From novice to a professional

If you want to become a professional programmer overnight.read and thoroughly understand this book. If one could master the techniques described in this book..he may never have to worry about failing software developer's job interviews. This last statement is based on my personal experience. The chapters provide source code which is clear, efficient, and outrightly professional, the description is concise, to the point and clear enough.Most of the code in the book can be used without any modification. I don't know of a book in the market that could teach how to design and implement a user-level threads library from the scratch WITHOUT any help from the Operating System. Simply wonderful

Probably the best advanced C book in existance...

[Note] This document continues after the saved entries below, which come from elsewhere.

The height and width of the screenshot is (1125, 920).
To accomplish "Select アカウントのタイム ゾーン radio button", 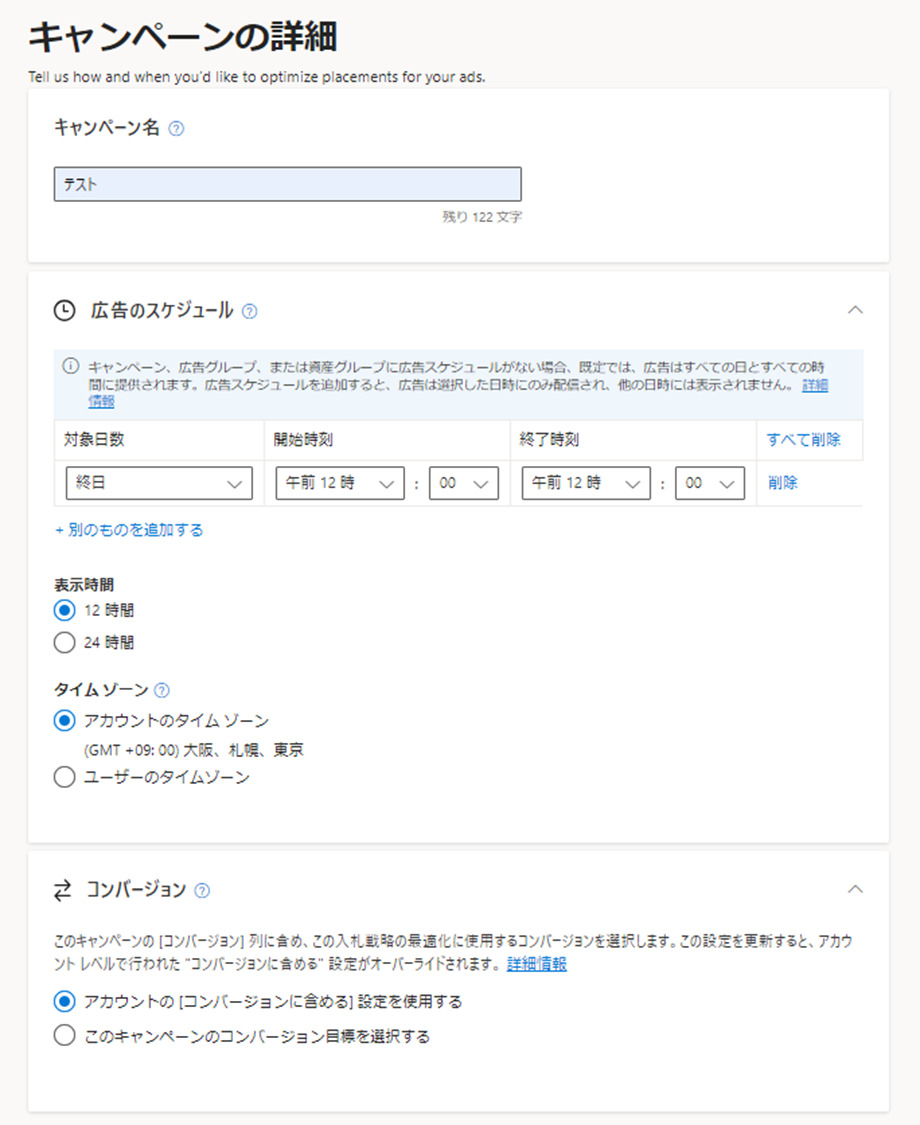I will coord(65,720).
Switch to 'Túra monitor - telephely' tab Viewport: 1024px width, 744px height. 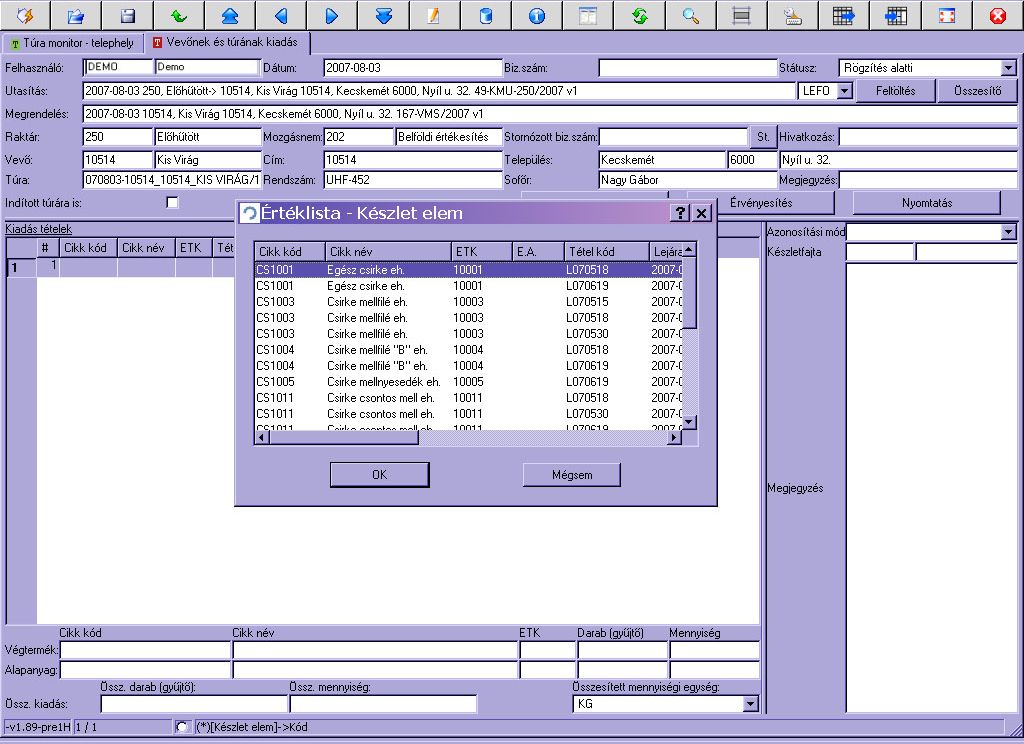coord(71,44)
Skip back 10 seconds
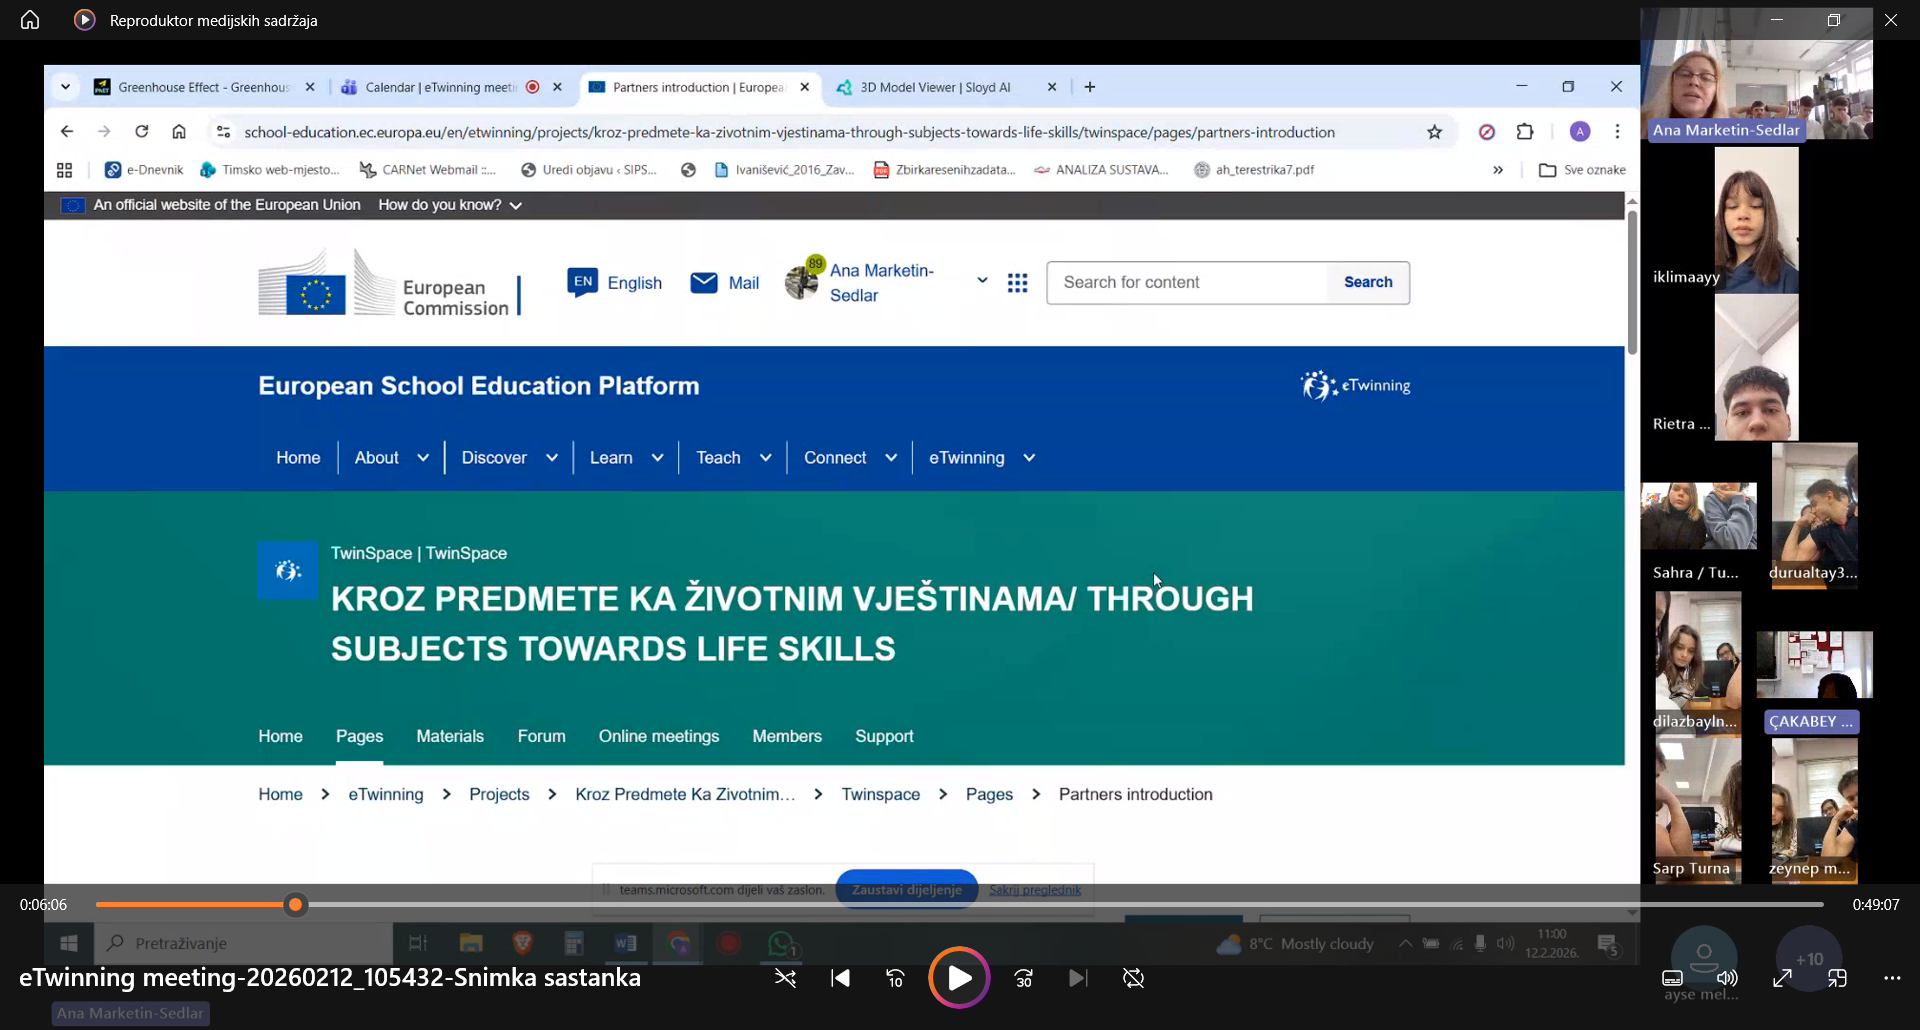 tap(895, 979)
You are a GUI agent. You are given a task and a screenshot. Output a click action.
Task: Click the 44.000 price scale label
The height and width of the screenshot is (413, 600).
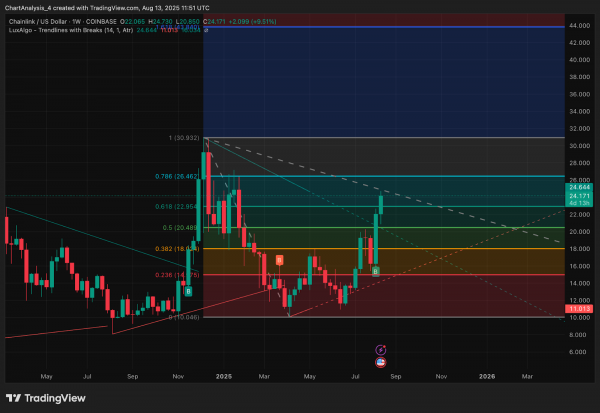tap(579, 26)
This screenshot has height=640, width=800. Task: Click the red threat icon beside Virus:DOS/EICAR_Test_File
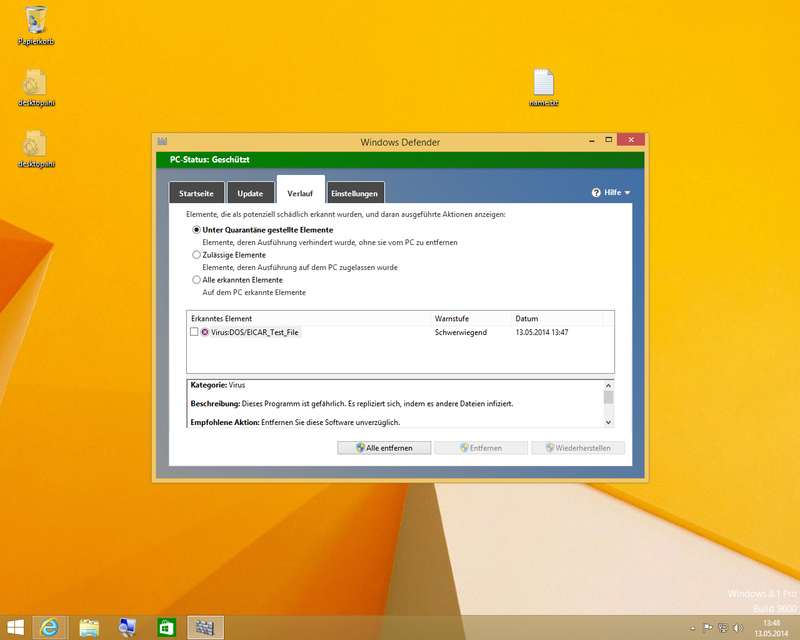(x=205, y=332)
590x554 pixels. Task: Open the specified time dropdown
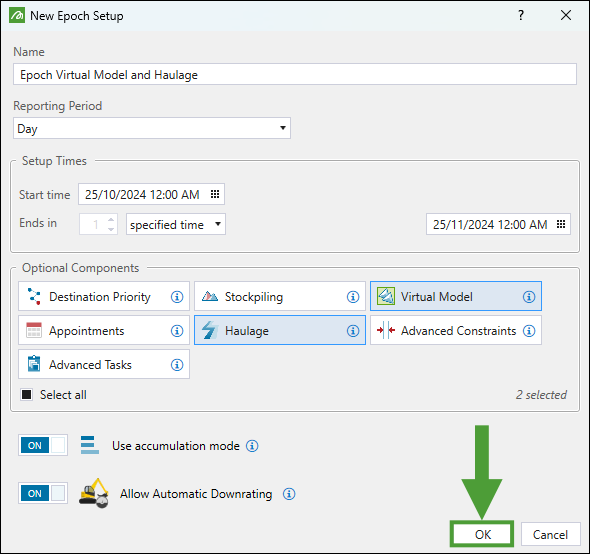coord(176,224)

Clearly written and well organized, this book presents more than 20 _highly_ useful library interfaces for containers, string management, mathematics, and memory management. There isn't a line of code in the whole book that you couldn't take and use, verbatim, in a project today --- after reading this book, you'll probably never have a compelling reason to write a string library or a hash table interface again.More importantly, though, each example library illustrates ways to effectively design consistant and useable library interfaces, from generic ADTs to system service wrappers. After reading this book, you'll not only have an arsenal of useful code to leverage, but also a good understanding of how to design clean, modular, reuseable components for your application.Hanson's C code is extremely clear and concise. Even if you've been programming professionally for a long time, you are likely to pick up a useful technique or two just by reading the source code in the book. If you're not very experienced, you will learn about C programming idioms that will be valuable to you in future work.I really like how this book, and Hanson's other book ("A Retargetable C Compiler: Design and Implementation") are put together. Hanson employs Literate Programming techniques to weave the code he's discussing together with his discussion. This makes it very simple to track what portions of the code are being talked about at any pointin the book.